Material to process
** BEGIN **

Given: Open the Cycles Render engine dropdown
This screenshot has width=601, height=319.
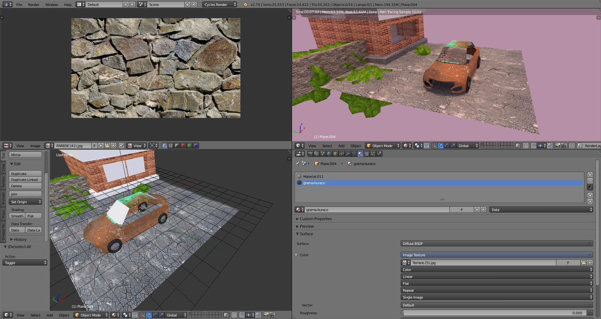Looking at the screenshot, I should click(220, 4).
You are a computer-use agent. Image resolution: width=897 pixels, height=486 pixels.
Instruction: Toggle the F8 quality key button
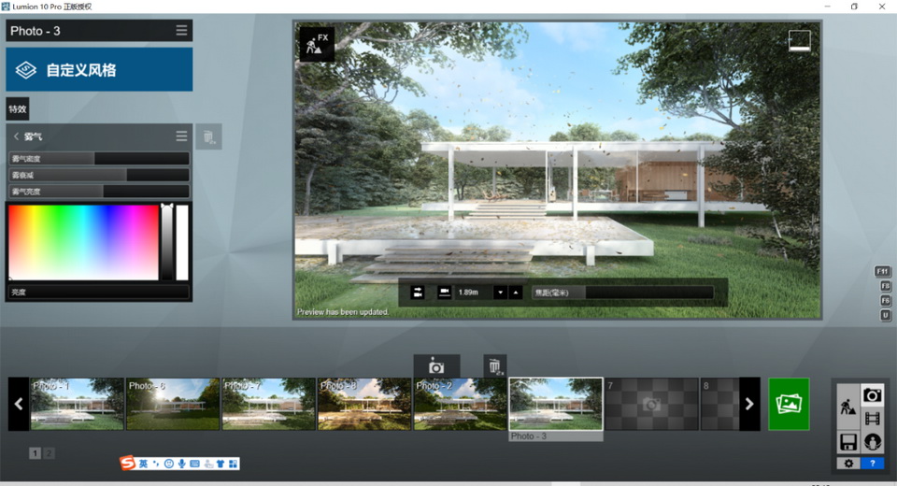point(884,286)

** END **
** BEGIN **

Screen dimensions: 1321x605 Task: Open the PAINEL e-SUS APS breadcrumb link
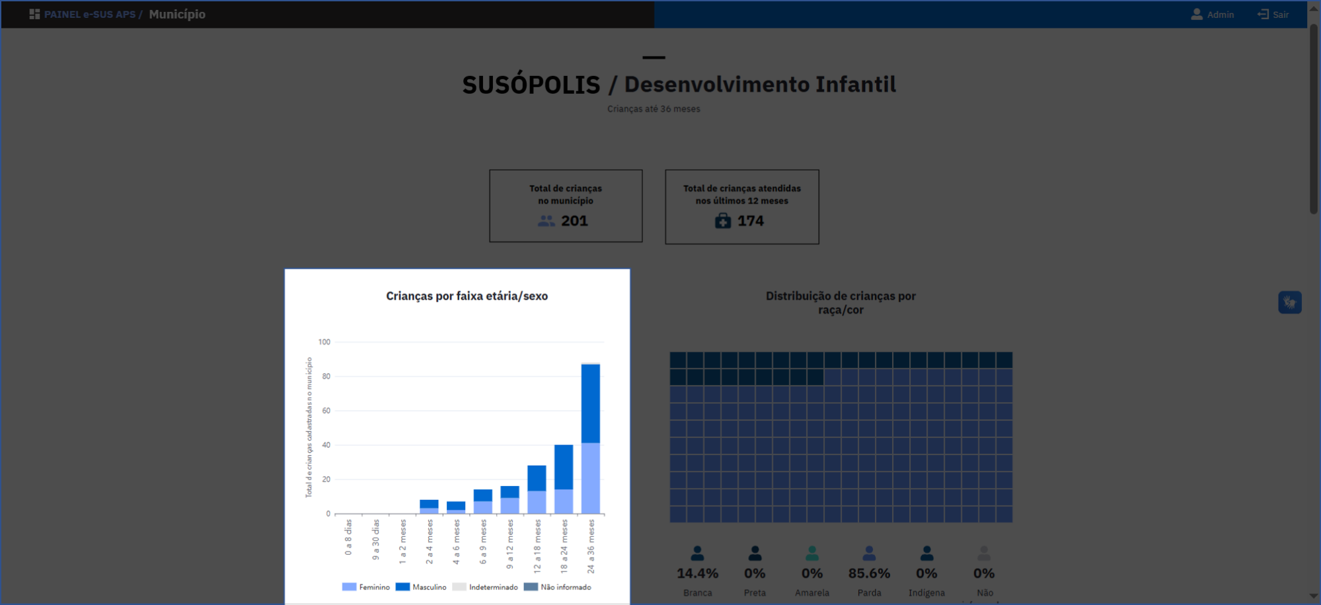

** END **

Task to carry out
Render the lines from the line with "Given: Open the Cycles Render engine dropdown" up to and including the line with "point(884,286)" as a Markdown table, with one column headed Row for the row number and one headed Line for the line itself. Leave out blank lines and the pictures.

Correct output
| Row | Line |
|---|---|
| 1 | Given: Open the Cycles Render engine dropdown |
| 2 | This screenshot has width=601, height=319. |
| 3 | Looking at the screenshot, I should click(220, 4). |
| 4 | You are a computer-use agent. Image resolution: width=897 pixels, height=486 pixels. |
| 5 | Instruction: Toggle the F8 quality key button |
| 6 | point(884,286) |